To be done:
1. In the thread on Persian adjective placement, what does the text call the more likely reason that poets place adjectives this way?
2. Rewrite the thread on Persian adjective placement between "Clearly it is" and "more likely explanation.", inclusive, substituting "writers" for "poets".

═════ Extract to read ═════

Here, ناقص عقل by our logic should go with وزیر but the adjective is clearly refering to the lads, not the minister. An even clearer example is provided by Rodaki.

لاله میان کشت بخندد همی ز دور
چون *پنجه* عروس به* حنا شده* خضیب

Clearly it is the bride's *palm *that has become dyed with Hinaa and not the bride.

Therefore, برگ is qualified by سبز and not the trees.

Why do these poets not follow the normal rule for placement of adjectives in an izaafat?

1. For metrical reasons and this is perhaps the more likely explanation.

2. In the olden days, every poet and writer worth his salt, in addition to having mastery of his own language was also well versed in the Arabic language. In Arabic izaafat, the adjective whether it is linked to the first noun (muDaaf) or the second one (muDaaf ilaih), always came after the muDaaf ilaih. Perhaps, Sa'di, Rodaki (and others) were following the Arabic rule. This explanation is perhaps less likely.


----------



## PersoLatin

Qureshpor said:


> *پسران* وزیر *ناقص عقل* به گدایی به روستا رفتند ( گلستان سعدی
> 
> Here, ناقص عقل by our logic should go with وزیر but the adjective is clearly refering to the lads, not the minister.


Let’s restart, ناقص عقل refers to وزیر in the above, whereas in پسران ناقص عقل وزیر, refers to پسران.


----------



## Qureshpor

PersoLatin said:


> Let’s restart, ناقص عقل refers to وزیر in the above, whereas in پسران ناقص عقل وزیر, refers to پسران.


Previous two lines are:

وقتی افتاد فتنه‌ای در شام
هر کس از گوشه‌ای فرا رفتند

روستازادگانِ دانشمند
به وزیری پادشا رفتند


----------



## mannoushka

The vizier’s sons were clearly those with not enough sense to acquire a possession no one could ever take away from them! Why, how is this so clear? Persian normally does it differently, so that here the vizier is the short-sighted one for not having provided the opportunity for his sons to have a brighter future well in advance. The lively, healthy-looking, green trees of the original example would shed their leaves in despair at seeing how Sa’di lay the blame at the sons’ door instead of admonishing their father!
As for the _beit_ by Rudaki, there are a couple of possibilities one of which is indeed the highly reasonable and self-evident one that the henna colour qualifies the five fingers. But then the combination of _panje_ and _arouss_ will no longer be considered a possessive _ezaafe_ but will reflect the type of the noun, a bridal hand. An example is,
خودرویِ بنزِ خراب
The out of service Mercedes Benz vehicle.

Here “Benz” is the type of vehicle, not an adjective that describes the state of the car.
Or,
کتابِ دستورِ زبانِ فارسیِ غبارگرفته

The other possible reading is this:
لاله میان کشت بخندد همی ز دور
چون پنجه‌ی عروسْ به حنّا شده خضیب
which roughly translates into, ‘the tulip smiles brightly amid the harvest in the distance, painted in henna as it is just like a bride’s five fingers’.

═════ Listed entries ═════

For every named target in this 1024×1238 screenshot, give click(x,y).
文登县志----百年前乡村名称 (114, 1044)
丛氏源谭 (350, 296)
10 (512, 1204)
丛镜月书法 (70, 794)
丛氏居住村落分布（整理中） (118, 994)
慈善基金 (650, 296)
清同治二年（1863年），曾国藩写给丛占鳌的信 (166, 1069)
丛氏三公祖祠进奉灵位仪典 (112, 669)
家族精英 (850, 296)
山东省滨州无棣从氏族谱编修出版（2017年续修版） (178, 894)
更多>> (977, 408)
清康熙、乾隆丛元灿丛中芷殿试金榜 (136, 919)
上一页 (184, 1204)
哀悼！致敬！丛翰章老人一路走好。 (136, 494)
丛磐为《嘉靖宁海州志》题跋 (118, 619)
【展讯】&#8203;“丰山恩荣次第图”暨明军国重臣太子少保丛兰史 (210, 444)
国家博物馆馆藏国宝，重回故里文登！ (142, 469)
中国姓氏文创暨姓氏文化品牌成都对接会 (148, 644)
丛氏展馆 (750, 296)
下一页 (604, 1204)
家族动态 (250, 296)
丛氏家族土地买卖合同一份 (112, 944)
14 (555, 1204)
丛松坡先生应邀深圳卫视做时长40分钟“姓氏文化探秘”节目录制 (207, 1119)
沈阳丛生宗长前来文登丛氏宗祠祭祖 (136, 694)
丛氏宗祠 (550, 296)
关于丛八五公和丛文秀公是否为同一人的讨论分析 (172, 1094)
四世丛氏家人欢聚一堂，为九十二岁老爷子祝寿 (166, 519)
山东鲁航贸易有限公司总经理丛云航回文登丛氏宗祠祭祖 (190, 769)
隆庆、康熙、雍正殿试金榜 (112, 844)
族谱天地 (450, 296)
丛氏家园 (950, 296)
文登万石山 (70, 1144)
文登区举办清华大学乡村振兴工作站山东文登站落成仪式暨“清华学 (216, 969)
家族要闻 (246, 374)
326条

═════

Outputs for the tasks:
1. Metrical reasons.

2.
Clearly it is the bride's *palm *that has become dyed with Hinaa and not the bride.

Therefore, برگ is qualified by سبز and not the trees.

Why do these writers not follow the normal rule for placement of adjectives in an izaafat?

1. For metrical reasons and this is perhaps the more likely explanation.